Ofsted specifically reference their ‘innovative digital platforms’ and the difference it has made to independent learning noting “Teachers use innovative digitally enhanced learning to enable students to make good progress in and out of the classroom. Students frequently access online learning platforms from home and in the college’s network of independent learning zones.”
The use of analytics with a tool such as Google G-Suite enables educators to identify and tailor personalised learning patterns. From personal experience I have noted from the application of learning analytics that many students prefer to learn late at night, selecting to study often around midnight.
Incidentally retailers, applying the same technology and insights gained, know that between midnight and 2am over the weekend is when most speculative purchases are made. It seems that whilst many may select to study at those times, we don’t always make our best buying decisions that way.
The key point is that learning is now happening in personal spaces tailored to the student and in a way that suits them, on a device that suits them.
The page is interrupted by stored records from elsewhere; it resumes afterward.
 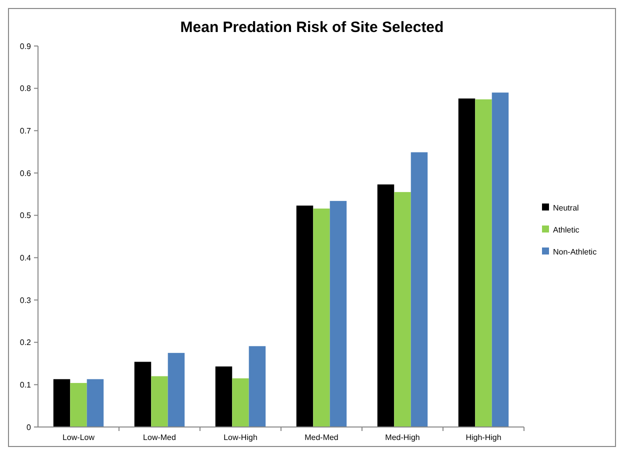 What do you see at coordinates (26, 216) in the screenshot?
I see `y-tick-label: 0.5` at bounding box center [26, 216].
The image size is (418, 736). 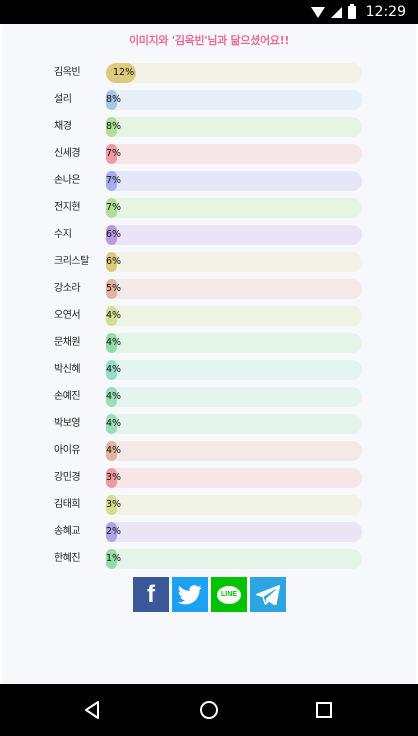 I want to click on telegram-share-button, so click(x=268, y=594).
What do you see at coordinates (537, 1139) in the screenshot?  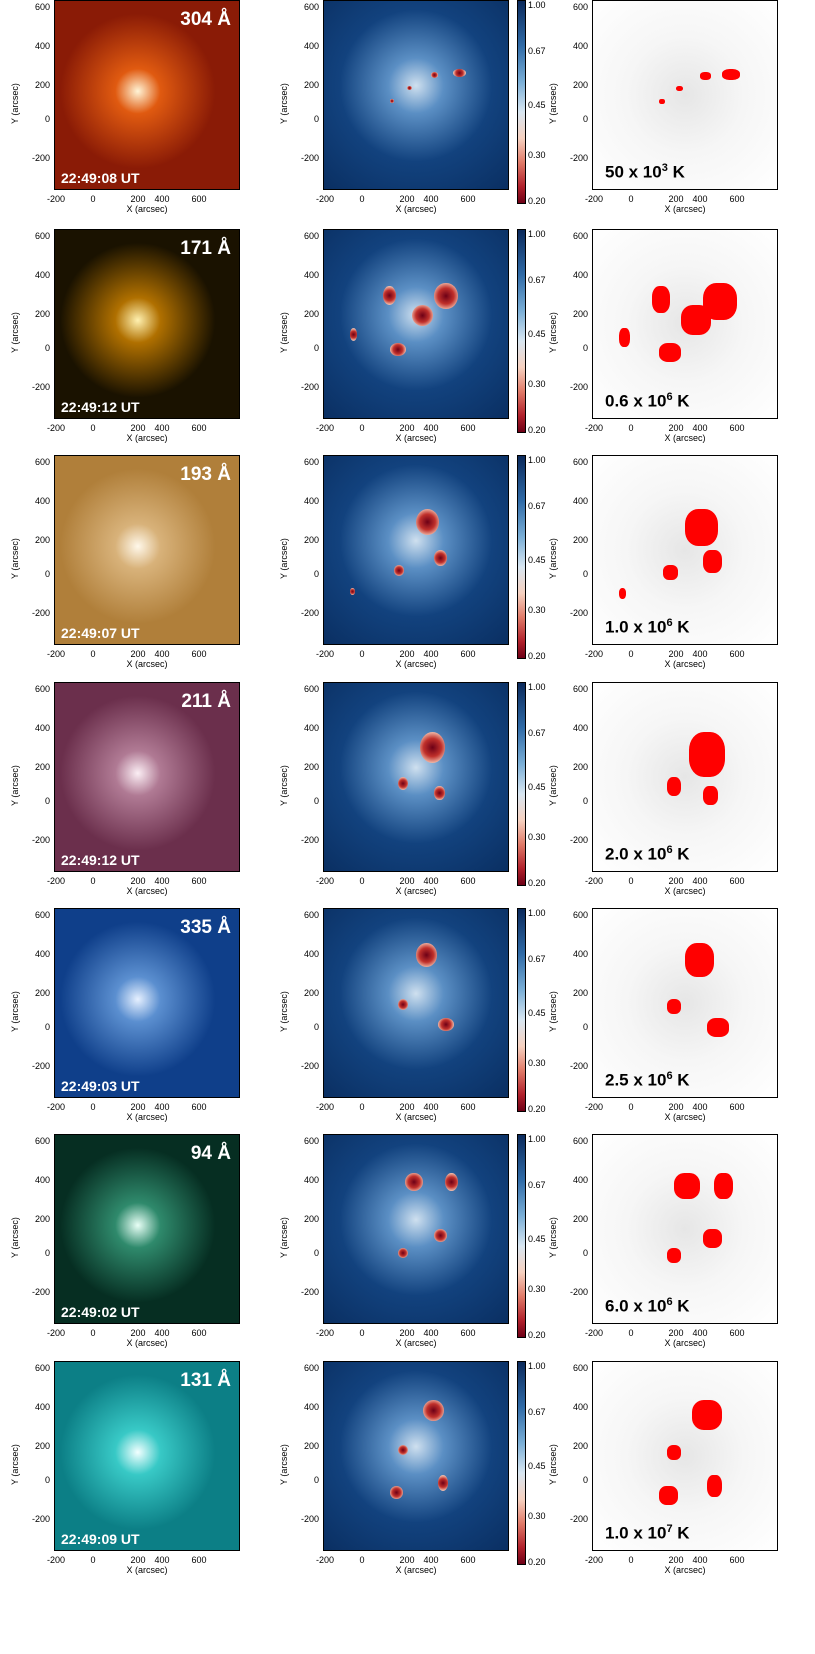 I see `colorbar-tick-label: 1.00` at bounding box center [537, 1139].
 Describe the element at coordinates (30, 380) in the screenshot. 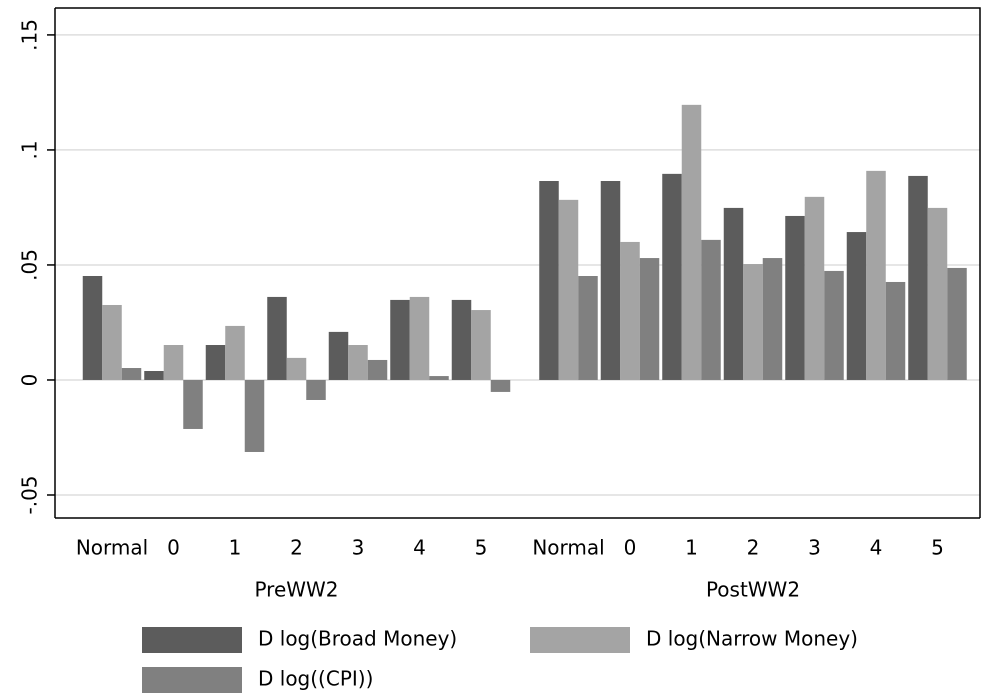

As education technology expert Elliot Masie has noted ‘We need to bring the learning to people instead of people to learning’. One of the best insights I have read recently on this area was the paper ‘How We Learn Best’ in Psychology Today where Matthew J Edlund MD commented that “Since learning nests within other learning, we learn better moving between different contexts and environments”.
Taking the work of Matthew J Edlund MD further it’s not difficult to start to appreciate why highly structured and linear learning models might work for the few, but not the many. In the digital age learning needs to go to where the student wishes to learn, and that may be 2am on a Saturday morning on their Chromebook from their home in an environment of what Matthew J Edlund MD would call ‘relaxed concentration’.
If your organisation cannot deliver that, don’t be surprised when you lose the students to one who can.